La relación de Carla con las prótesis
La adaptación a su nueva realidad física trajo consigo un complejo camino de aceptación estética y física en el que tuvo que "sanar la imagen distorsionada" que le devolvía el espejo. Actualmente, Carla convive con unas prótesis que, pese a su considerable peso estructural (alrededor de un kilo y medio cada mano y tres kilos cada pierna), se han convertido en su mayor herramienta de libertad. "Te devuelven autonomía, independencia y habilidades que habías perdido, por lo que nunca me canso de ellas", ha asegurado.
Sin embargo, Maronda ha querido poner el foco en la enorme barrera económica que sufren los pacientes en España, denunciando que sus manos biónicas actuales tienen un coste de 87.000 euros cada una y la Seguridad Social no llega a cubrir ni la mitad de su valor real. Además, ha recordado que estos dispositivos tecnológicos exigen renovaciones completas cada tres o cinco años, así como costosos mantenimientos de baterías y reparaciones.
Esta desprotección se agrava cuando el paciente necesita prótesis específicas para recuperar su vida previa, como las ballestas de atletismo (cuyo precio ronda los 33.000 euros) o las manos rígidas que ella misma emplea para volver a montar a caballo de forma segura. "Intentamos concienciar de que no todos los amputados somos iguales ni tenemos las mismas necesidades", ha reivindicado, exigiendo un sistema de evaluación personalizado que estudie qué requiere cada persona en lugar de ofrecer coberturas genéricas.
La importancia del humor, el deporte y la disciplina en su día a día
Pese a la magnitud de la tragedia, Carla Maronda se muestra contraria a las narrativas excesivamente compasivas o excesivamente endulzadas. "Creo que al final no hay que romantizar nada, pero tampoco compadecerse en exceso.
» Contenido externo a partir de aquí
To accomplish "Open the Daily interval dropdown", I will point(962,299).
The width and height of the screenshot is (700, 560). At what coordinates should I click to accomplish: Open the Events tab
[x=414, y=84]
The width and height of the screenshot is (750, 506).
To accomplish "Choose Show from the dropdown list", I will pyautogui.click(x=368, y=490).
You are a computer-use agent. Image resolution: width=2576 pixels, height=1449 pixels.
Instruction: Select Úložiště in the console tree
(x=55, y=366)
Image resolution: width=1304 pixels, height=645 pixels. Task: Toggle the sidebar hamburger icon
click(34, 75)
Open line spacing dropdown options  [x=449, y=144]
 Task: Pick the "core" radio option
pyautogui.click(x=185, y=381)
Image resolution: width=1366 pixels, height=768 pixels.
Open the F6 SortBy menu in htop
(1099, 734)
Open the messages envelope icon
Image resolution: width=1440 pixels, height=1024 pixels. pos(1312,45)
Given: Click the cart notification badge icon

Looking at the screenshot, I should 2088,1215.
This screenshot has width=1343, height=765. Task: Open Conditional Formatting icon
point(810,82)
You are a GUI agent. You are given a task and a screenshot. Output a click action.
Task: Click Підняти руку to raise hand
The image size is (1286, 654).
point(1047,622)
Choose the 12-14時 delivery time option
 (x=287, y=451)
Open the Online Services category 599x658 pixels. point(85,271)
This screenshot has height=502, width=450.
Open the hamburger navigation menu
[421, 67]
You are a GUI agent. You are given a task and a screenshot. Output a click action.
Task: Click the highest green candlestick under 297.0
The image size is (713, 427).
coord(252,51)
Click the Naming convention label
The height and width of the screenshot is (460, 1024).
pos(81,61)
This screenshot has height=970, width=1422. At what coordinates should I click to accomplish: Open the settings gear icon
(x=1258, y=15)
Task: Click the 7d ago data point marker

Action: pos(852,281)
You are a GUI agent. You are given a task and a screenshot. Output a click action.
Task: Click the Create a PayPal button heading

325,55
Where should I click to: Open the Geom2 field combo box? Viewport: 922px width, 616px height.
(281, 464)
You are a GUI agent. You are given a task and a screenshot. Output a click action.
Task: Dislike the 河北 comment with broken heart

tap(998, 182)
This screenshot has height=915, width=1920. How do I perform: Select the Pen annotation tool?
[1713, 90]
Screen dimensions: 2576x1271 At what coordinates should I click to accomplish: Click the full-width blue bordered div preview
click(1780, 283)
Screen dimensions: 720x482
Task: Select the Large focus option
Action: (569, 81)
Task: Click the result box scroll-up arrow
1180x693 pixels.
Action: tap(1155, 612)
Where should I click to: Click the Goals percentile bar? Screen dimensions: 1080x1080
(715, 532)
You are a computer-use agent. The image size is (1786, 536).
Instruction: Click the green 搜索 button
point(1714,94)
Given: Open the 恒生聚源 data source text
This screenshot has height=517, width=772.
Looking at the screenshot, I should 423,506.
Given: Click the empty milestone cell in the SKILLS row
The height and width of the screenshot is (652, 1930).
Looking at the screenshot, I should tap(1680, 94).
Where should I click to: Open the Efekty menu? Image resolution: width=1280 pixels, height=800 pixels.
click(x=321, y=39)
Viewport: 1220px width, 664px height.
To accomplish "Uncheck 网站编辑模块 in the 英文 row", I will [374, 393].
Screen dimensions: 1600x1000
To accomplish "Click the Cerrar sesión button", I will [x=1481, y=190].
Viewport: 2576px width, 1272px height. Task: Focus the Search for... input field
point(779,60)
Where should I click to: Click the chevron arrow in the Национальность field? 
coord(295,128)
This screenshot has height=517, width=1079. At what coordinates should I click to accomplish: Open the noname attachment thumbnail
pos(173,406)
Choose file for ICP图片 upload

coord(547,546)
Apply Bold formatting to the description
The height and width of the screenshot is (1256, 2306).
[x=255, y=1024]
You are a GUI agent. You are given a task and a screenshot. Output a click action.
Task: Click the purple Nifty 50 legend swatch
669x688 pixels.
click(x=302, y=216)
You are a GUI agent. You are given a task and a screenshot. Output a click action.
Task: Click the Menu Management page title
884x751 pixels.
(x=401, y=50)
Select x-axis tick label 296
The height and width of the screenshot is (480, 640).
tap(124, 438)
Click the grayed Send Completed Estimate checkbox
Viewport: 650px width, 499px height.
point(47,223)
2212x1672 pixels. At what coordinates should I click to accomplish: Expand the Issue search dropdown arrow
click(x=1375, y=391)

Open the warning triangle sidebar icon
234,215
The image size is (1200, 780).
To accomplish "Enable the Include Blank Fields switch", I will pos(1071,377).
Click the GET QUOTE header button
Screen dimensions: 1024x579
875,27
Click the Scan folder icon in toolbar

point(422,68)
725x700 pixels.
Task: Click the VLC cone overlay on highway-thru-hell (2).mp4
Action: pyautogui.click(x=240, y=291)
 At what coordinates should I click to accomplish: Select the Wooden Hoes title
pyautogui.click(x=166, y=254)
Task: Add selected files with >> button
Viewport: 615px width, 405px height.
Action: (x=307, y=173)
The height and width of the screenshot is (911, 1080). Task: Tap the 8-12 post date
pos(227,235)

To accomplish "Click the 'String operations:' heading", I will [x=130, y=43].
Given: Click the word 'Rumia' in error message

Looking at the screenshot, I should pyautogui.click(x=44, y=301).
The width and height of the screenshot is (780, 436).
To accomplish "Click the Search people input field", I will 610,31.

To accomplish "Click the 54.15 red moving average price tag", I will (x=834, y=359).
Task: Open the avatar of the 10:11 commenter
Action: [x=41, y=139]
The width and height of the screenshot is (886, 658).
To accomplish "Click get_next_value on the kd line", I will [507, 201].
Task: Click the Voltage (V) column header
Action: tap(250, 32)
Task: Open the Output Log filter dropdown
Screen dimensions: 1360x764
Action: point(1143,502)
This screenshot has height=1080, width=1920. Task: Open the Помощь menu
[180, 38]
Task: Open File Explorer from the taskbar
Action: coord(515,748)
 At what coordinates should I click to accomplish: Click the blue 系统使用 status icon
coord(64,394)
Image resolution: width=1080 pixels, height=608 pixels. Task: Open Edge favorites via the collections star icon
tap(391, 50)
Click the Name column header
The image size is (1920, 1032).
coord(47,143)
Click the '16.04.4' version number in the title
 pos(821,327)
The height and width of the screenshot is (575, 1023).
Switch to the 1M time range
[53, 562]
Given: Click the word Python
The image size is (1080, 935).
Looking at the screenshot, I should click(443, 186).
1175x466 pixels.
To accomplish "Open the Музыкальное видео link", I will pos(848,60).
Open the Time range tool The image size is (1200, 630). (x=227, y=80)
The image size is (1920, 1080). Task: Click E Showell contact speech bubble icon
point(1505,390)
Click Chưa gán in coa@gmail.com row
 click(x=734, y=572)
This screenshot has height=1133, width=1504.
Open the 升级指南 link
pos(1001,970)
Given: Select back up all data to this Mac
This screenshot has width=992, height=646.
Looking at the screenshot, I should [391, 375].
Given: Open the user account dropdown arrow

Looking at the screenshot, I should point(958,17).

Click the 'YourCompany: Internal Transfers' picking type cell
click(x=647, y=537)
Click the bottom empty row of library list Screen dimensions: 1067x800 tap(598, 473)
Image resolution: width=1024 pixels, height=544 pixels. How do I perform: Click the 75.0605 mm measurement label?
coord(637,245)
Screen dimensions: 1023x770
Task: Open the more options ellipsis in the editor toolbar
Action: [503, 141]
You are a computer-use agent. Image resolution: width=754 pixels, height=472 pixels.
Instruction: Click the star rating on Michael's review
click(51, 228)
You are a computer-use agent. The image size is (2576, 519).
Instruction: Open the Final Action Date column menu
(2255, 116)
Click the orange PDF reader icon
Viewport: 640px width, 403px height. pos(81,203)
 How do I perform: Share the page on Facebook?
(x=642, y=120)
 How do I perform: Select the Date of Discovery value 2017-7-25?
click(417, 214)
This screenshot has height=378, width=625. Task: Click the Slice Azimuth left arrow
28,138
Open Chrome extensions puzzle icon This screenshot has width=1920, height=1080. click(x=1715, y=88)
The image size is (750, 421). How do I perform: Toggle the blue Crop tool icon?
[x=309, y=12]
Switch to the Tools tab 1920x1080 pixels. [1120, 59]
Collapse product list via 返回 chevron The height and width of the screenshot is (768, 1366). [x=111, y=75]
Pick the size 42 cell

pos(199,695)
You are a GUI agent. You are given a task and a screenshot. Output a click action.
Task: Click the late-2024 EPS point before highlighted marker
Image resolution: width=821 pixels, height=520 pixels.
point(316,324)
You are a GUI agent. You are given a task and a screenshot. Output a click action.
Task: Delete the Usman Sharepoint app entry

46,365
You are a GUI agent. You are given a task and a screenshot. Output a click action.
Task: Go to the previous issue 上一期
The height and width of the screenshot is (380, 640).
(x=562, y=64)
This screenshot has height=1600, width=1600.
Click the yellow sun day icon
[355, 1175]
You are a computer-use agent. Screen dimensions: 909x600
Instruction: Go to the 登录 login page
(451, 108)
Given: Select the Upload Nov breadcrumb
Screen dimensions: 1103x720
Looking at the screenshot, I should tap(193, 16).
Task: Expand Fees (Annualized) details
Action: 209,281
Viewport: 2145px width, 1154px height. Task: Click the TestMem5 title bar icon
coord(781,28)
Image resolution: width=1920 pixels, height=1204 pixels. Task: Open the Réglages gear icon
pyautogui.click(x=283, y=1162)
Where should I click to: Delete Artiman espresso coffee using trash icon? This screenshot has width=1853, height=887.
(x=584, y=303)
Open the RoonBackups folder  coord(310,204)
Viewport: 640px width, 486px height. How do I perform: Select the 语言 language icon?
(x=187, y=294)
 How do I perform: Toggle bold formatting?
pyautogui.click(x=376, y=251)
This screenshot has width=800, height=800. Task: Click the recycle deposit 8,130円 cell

El humor ayuda, igual que la disciplina y el deporte", ha defendido con firmeza, subrayando que no es necesario transformar una experiencia dolorosa en un cuento ficticio para aprender a superarla.
A sus 28 años recién cumplidos, la joven abogada encara el futuro con una filosofía vital renovada y una fuerte red de apoyo familiar. "La vida trata de que estamos aquí hoy y mañana no lo sabemos. Todos tenemos un contador que un día se va a poner a cero", ha concluido, invitando a la sociedad a centrarse en la gratitud por lo que se posee en lugar de vivir en una insatisfacción permanente por lo que falta.